December 15, 2024

Dronelinq

An Unmanned Community

Skydio, Arris partner for advanced manufacturing of X2D drone

US drone manufacturer Skydio has teamed up with a company known for advanced fabrication techniques to implement “Additive Molding” – described as a “breakthrough carbon fiber manufacturing technology.” According to a news release, this technique will mean Skydio’s X2 drone will be lighter, stronger, and capable of flying longer distances.

Carbon fiber and other composite materials are the gold standard when it comes to building products that are both strong and light. So it’s not a leap to suggest that any significant advances in manufacturing techniques for products built using composite materials will further enhance said product. That, in a nutshell, is what Skydio says will be the result of its partnership with Arris Composites, resulting in further improvements to the Skydio X2 series of drones that will start shipping soon.

Let’s take a look at the implications.

Additive Molding

Arris Composites, which recently closed $10M in a Series A funding, invented and holds a patent on the process. It’s a way of mass-producing even complex parts while ensuring that the composite fibres are always aligned with stress vectors, resulting in the strongest final product possible. It’s also an automated process, allowing for manufacturing at scale.

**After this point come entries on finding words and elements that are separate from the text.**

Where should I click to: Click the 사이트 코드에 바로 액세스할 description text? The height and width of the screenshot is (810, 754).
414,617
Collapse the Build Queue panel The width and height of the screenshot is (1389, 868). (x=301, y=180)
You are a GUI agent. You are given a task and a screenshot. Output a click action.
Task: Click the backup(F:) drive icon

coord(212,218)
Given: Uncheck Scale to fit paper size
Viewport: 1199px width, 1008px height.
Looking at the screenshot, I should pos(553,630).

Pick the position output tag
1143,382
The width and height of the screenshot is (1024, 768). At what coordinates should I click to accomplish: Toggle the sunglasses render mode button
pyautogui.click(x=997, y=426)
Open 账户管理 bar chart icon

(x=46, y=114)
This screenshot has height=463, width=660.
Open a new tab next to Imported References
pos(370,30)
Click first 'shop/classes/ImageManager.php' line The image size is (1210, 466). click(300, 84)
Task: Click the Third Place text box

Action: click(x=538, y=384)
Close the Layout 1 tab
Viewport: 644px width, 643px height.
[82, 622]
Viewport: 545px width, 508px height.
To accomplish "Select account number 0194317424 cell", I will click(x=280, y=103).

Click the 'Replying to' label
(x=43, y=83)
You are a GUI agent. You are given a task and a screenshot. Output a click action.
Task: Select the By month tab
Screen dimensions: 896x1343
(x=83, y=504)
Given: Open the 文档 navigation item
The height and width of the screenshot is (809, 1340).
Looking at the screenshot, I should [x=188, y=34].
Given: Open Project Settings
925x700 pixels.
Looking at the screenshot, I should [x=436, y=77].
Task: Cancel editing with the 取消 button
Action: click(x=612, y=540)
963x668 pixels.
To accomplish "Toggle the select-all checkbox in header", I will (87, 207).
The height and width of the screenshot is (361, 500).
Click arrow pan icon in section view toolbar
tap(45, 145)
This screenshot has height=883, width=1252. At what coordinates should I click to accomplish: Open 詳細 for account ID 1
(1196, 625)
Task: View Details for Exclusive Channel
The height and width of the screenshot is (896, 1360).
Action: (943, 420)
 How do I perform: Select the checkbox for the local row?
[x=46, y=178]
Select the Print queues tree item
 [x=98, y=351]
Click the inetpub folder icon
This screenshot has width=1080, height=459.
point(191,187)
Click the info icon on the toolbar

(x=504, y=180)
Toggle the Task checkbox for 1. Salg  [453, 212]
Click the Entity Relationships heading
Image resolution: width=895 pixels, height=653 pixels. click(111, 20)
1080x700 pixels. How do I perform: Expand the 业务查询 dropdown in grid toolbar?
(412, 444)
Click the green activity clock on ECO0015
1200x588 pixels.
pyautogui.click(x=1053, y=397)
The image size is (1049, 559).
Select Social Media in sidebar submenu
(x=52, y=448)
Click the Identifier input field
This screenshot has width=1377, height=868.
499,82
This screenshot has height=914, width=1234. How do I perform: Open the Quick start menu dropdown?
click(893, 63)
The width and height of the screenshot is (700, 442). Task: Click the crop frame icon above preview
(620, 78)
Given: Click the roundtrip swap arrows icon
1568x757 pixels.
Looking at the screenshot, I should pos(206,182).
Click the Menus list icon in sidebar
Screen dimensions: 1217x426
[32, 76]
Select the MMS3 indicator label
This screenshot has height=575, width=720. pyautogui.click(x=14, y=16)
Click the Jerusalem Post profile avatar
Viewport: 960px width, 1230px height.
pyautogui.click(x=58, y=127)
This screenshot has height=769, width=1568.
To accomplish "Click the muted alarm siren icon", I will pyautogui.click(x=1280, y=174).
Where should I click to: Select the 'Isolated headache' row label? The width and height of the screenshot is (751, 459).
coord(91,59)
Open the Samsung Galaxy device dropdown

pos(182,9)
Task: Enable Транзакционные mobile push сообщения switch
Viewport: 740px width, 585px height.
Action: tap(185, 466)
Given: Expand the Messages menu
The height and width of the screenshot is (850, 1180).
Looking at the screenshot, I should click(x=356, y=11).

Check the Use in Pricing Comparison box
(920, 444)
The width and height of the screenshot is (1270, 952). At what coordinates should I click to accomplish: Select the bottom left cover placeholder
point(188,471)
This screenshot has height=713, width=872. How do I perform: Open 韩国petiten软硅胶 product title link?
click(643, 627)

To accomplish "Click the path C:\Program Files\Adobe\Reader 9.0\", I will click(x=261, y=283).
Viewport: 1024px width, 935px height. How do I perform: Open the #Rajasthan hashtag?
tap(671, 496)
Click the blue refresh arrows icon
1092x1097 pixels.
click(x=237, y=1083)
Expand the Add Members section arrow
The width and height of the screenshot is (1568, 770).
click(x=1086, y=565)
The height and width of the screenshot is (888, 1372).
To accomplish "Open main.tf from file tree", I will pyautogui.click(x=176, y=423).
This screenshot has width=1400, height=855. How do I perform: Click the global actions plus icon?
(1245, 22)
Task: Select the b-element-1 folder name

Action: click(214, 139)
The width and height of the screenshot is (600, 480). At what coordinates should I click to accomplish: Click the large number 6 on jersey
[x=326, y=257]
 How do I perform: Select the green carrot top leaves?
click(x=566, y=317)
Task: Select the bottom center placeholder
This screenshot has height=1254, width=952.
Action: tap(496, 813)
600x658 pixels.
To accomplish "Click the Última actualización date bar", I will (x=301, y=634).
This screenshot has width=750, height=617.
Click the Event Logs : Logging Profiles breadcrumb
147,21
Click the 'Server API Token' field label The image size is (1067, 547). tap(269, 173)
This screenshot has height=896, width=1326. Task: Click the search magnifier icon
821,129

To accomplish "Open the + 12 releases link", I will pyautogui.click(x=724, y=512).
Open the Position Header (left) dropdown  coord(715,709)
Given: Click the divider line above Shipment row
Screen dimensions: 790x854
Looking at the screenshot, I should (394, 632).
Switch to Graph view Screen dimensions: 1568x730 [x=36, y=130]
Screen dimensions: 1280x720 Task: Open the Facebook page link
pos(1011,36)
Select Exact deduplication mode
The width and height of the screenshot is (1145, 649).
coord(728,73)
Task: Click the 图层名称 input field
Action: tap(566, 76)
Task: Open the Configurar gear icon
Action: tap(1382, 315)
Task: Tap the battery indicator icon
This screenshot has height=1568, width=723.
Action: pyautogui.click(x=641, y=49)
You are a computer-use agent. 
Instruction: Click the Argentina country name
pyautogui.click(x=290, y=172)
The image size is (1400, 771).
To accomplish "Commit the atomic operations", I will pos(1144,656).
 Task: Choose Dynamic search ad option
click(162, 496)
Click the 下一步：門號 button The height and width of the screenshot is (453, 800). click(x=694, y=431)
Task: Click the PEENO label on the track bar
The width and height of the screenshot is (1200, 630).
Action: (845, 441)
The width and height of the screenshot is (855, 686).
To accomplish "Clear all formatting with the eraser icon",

One of the Skydio X2D drones

The process involves three key steps, which we’re taking directly from the Arris Composites web site:

  1. Preforming / Composite shaping: Continuous dry fiber is impregnated with thermoplastic resin and then shaped to comprise a section of the final part. These shapes have continuous composite fibers aligned with the part’s 3D stress-vectors.
  2. 3D-Aligned Preform Assembly: All shapes and components are assembled into a final assembly.
  3. Mold Processing: Final processing of assembly locks in ideal performance, accuracy, surface quality, and part-to-part repeatability.

What does that look like?

Glad you asked. Here’s a graphic outlining the process, again from the Arris Composites web site. It really helped us understand how it all works:

Even intricate objects can be mass produced while exporting maximum composite strength

What does all this mean for the Skydio X2 drones?

Skydio’s news release describes several “game-changing advantages.” They include:

• Strength and stiffness of titanium at a fraction of the weight, enabling the Skydio X2 to increase range, and speed

• Optimized carbon and glass fiber layout based on functional requirements of individual regions of the airframe

• Scalable US-based manufacturing and innovation to bring peak aerospace performance at lower cost

The Skydio X2D: That’s a handful of carbon fiber…

An Arris “first”

This is the first time Arris has applied its technology to the UAV world. The technique has both companies optimistic about what the implications:

We are excited about the value that our partnership with Arris will bring to our customers. At Skydio, we pursue cutting edge innovation across all facets of drone technology. The unique properties of Arris’s Additive Molding carbon fiber allows us to optimize the strength, weight, and radio signal transparency of the Skydio X2 airframe to deliver a highly reliable solution that meets the needs of demanding enterprise, public safety and defense use-cases.

Adam Bry, Skydio CEO.

The CEO of Arris Composites shares that outlook:

The evolution of aerospace design has been punctuated by breakthroughs in manufacturing and materials. Such a moment has come where manufacturing of optimized structures has converged with composite materials ideals to unlock previously impossible, high-performance aerospace designs. While we’re working with leading aerospace manufacturers to improve aircraft performance, sustainability and costs; Skydio’s culture and market have enabled an unsurpassed pace of innovation that has fast-tracked this transformation to deliver the next-generation of aerostructures. It’s simply amazing to see such a revolutionary product broadly available and flying today.

Ethan Escowitz, founder and CEO of Arris

More on the Skydio X2

The Skydio X2 series of drones are made to carry out demanding jobs in demanding environments. The foldable airframe deploys quickly and the drone can carry out flights lasting up to 35 minutes. Because of the Additive Molding technique, the X2 drones will include a “newly designed core structural element.” The manufacturing technique means the X2 will include a single carbon fiber component with the same structural results “that would have otherwise required 17 parts.”

The Skydio X2 will benefit from a technique called Additive Molding

The Skydio X2 already features impressive brains. The Additive Molding from Arris Composites will, according to the release, contribute significantly to its brawn.

All while reducing its weight – a critical factor for any drone.